▶ Problem statement: Using the records below, find every line that includes "computer" and copy it.

[Saved data entries]
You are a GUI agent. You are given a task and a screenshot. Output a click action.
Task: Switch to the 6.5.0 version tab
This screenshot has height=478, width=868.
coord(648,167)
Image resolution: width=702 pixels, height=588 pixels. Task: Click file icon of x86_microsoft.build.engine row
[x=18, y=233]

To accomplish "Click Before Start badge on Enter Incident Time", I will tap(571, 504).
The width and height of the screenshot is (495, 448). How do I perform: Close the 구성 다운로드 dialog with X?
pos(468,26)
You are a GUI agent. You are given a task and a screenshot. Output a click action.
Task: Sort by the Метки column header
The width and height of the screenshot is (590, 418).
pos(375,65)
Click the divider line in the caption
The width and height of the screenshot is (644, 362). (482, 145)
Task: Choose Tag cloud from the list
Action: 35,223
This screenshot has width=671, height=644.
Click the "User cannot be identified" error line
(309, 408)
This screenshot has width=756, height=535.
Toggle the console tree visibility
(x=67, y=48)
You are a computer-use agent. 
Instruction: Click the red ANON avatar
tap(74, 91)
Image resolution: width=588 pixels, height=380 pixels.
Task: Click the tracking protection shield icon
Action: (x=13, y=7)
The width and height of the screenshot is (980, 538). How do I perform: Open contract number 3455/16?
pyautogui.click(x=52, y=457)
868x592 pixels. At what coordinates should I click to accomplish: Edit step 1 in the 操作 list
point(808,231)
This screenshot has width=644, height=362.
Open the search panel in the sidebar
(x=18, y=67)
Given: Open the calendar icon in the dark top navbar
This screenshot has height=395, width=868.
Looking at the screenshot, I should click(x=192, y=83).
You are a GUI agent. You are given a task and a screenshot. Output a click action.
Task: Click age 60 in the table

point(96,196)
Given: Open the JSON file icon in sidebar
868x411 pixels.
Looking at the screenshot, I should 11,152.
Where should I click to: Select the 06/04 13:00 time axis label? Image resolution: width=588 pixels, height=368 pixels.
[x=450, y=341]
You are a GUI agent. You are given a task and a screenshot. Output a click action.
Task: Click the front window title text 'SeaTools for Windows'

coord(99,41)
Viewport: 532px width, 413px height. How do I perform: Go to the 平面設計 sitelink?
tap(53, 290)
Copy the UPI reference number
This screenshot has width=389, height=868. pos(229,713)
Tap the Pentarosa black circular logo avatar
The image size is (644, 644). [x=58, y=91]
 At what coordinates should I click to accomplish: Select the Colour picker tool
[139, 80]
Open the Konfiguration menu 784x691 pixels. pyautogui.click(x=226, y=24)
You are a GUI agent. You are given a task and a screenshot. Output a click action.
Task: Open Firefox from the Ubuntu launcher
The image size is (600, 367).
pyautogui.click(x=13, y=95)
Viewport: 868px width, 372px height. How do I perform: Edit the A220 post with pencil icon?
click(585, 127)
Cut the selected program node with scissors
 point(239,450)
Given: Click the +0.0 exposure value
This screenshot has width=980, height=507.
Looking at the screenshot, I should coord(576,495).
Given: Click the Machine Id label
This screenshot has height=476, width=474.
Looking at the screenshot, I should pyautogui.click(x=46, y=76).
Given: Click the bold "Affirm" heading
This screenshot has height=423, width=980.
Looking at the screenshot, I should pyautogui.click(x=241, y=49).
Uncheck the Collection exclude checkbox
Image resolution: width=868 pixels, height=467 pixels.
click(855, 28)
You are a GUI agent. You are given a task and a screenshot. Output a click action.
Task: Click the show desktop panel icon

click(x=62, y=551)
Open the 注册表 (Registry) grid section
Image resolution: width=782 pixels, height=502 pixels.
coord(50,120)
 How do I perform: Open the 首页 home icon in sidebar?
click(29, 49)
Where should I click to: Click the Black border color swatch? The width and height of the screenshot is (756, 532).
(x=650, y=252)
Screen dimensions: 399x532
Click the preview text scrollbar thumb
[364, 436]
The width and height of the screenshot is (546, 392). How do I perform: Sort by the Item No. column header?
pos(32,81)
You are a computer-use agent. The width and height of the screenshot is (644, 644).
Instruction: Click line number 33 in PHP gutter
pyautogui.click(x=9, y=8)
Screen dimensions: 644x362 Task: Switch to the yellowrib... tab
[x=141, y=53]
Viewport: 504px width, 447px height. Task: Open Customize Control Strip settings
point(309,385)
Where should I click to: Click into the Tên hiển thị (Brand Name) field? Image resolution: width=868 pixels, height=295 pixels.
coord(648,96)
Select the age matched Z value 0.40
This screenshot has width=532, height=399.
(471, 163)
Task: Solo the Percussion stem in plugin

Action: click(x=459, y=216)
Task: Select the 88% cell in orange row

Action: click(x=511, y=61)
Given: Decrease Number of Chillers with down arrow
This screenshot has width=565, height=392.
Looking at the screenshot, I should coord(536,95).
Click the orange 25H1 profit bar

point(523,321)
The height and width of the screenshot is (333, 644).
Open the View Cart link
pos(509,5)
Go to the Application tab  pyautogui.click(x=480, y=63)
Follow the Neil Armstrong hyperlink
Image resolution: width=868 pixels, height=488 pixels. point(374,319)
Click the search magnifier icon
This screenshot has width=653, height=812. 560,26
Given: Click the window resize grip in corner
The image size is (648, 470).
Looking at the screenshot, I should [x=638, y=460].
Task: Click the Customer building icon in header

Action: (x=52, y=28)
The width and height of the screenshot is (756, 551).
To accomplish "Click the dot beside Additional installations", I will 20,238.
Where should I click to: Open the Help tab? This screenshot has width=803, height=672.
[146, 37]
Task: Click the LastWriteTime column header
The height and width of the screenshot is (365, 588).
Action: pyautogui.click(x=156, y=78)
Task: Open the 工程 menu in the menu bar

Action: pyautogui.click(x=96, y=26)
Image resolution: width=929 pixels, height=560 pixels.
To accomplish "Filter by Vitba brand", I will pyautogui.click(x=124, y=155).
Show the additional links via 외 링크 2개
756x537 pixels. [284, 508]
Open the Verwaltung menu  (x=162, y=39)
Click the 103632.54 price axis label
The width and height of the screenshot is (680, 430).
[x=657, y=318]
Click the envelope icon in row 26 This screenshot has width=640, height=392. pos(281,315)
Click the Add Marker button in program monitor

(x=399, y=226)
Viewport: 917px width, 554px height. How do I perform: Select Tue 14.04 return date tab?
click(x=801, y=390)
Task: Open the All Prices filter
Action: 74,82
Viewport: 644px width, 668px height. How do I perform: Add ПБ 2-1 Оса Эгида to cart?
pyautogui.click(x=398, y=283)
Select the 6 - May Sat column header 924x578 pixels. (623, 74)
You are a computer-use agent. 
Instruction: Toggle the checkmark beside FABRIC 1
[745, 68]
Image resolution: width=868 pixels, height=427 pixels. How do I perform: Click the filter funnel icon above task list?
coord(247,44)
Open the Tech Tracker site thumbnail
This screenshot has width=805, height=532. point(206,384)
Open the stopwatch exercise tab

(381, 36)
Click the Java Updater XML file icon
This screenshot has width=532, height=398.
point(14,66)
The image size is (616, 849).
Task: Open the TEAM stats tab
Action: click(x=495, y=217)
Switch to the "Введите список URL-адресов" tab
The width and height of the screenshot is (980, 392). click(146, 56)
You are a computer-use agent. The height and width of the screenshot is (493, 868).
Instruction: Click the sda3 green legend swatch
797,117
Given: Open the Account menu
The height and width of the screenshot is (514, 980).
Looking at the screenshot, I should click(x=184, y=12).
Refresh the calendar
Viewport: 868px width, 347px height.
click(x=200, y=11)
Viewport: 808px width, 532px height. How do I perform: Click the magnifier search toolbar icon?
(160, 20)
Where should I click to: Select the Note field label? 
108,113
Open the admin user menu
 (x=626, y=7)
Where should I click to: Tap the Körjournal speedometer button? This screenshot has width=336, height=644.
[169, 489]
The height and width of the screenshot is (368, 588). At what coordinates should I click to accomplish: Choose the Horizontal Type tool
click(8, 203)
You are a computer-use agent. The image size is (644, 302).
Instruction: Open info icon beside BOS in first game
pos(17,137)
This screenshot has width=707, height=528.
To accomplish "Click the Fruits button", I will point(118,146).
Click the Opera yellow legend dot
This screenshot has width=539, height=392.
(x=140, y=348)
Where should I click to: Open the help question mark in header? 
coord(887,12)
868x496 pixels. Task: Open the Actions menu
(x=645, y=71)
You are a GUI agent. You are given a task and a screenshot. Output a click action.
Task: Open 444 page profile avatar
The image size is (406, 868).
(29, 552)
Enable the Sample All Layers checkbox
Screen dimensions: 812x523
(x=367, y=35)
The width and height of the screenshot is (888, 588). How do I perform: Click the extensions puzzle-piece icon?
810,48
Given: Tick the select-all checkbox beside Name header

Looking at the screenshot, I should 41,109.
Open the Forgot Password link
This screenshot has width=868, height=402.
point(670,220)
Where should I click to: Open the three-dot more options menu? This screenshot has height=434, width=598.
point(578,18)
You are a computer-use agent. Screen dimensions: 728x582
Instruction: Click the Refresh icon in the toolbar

▶ Written solution:
You are a computer-use agent. 
You are a computer-use agent. The width and height of the screenshot is (644, 644).
You are a computer-use agent. 
You are a computer-use agent. The height and width of the screenshot is (493, 868).
You are a computer-use agent. The image size is (644, 302).
You are a computer-use agent. Screen dimensions: 728x582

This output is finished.